Thanks to the advancements in and convergent of the two technologies of horizontal well drilling and hydraulic fracturing, the oil production from tight formations has become possible and economic. While hydraulically fractured horizontals wells (HFHW) have increased the productivity of these reservoirs, these wells typically see a sharp decline in hydrocarbon rate due to tight nature of these reservoirs.
Operators have improved oil recovery methods in these formations with the successful application of the secondary recovery method of waterflooding. This combination of HFHW and waterflooding has primarily been implemented in Canadian tight oil formations such as the Canadian Bakken Shale, lower Shaunavon, Viking, Belly River and Cardium. With the application of waterflooding on these HFHW, the one issue that operators are facing is the management of quick water breakthrough due to well to well communication through the network of induced or natural fractures resulting in poor sweep efficiency of waterfloods.
Conformance improvement using polymer gel technology, a polymer and a polymer specific cross-linker, has been a common practice in conventional assets for 30 years. The polymer solution is mixed with the crosslinker on the surface and the mixture becomes more viscous (due to the reaction between polymer and crosslinker) as it is pumped downhole and into the reservoir. The application of polymer gel technology in unconventional tight oil water floods requires a new approach and is most successful when approached in a systematic way starting with proper diagnosis and candidate selection followed by engineering design and field execution. After candidate selection and diagnosis of communication between wells, a treatment design is put together based on the level of communication as measured by the transit time between the two wells. The conformance treatment is implemented by bull heading the mixture of polymer and crosslinker and sequentially increasing the gel strength by increasing polymer concentration at fixed polymer to crosslinker ratio. The idea is to build pressure continuously throughout the treatment, an indication of polymer gel filling up the path of communication.

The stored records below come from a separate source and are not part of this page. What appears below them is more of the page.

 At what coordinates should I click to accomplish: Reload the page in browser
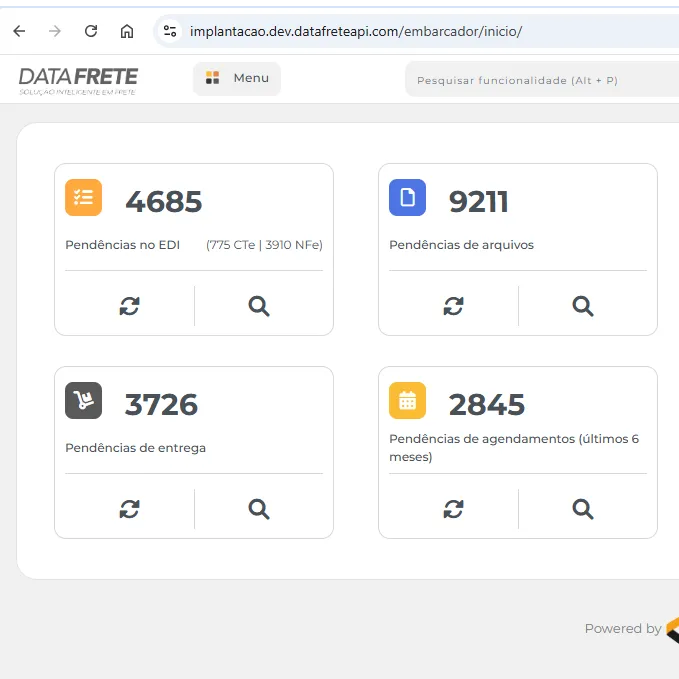pyautogui.click(x=91, y=31)
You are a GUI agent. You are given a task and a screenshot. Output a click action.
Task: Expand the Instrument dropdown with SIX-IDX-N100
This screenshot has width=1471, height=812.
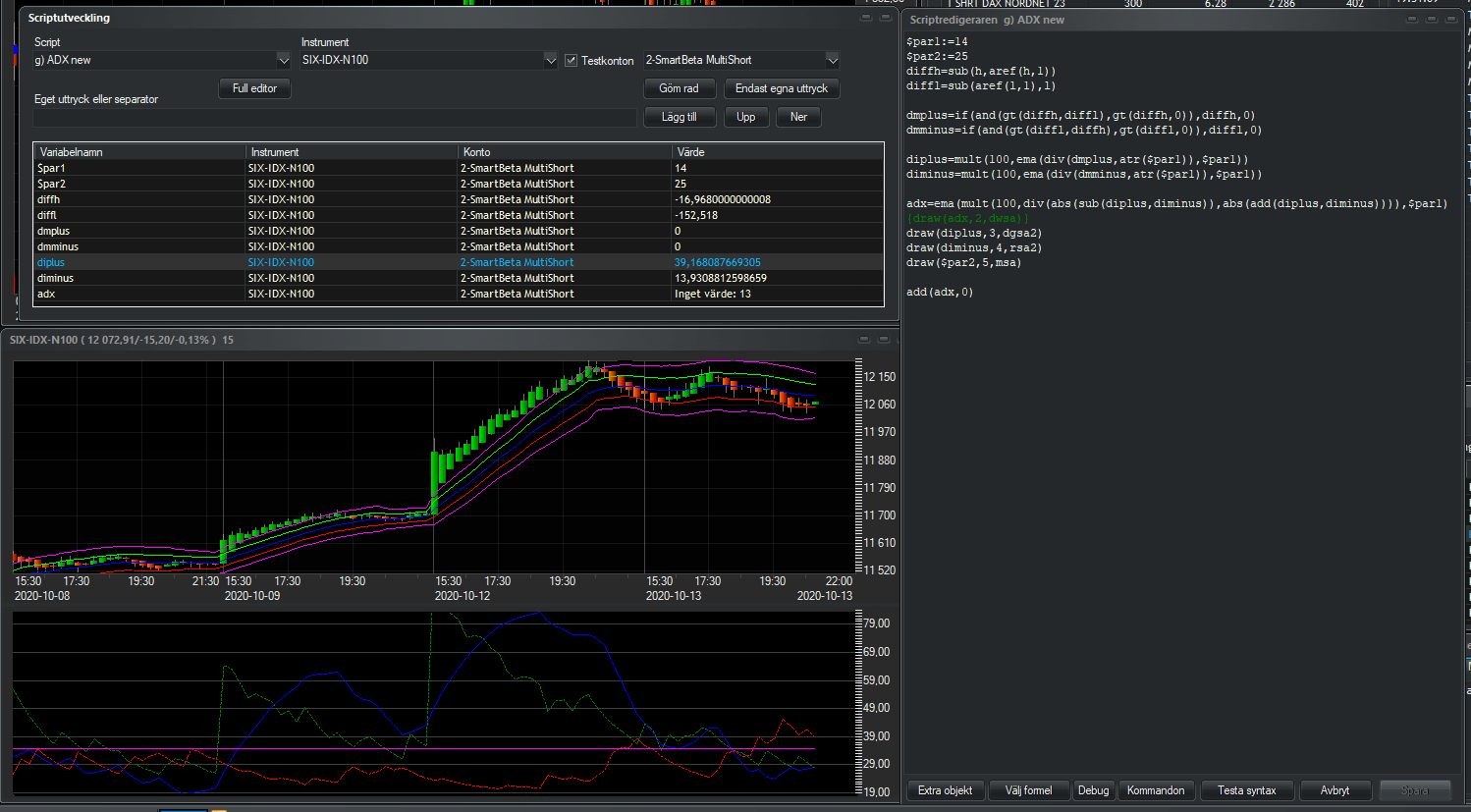[x=550, y=61]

A new application for gel conformance technology, in tight oil waterfloods, as a cost-effective solution, to address the well to well communication and improve sweep efficiency is discussed in this article. Relatively smaller size and lower strength of gel, compared to the typical applications, makes the application of polymer gel in HFHWs unique and very effective. This paper will review multiple campaigns in Canadian Bakken from 2016 to 2018 and discuss the rate of success, incremental oil produced and longevity of these treatment. Opportunities to further optimize these treatments and the pitfalls have been recognized and discussed.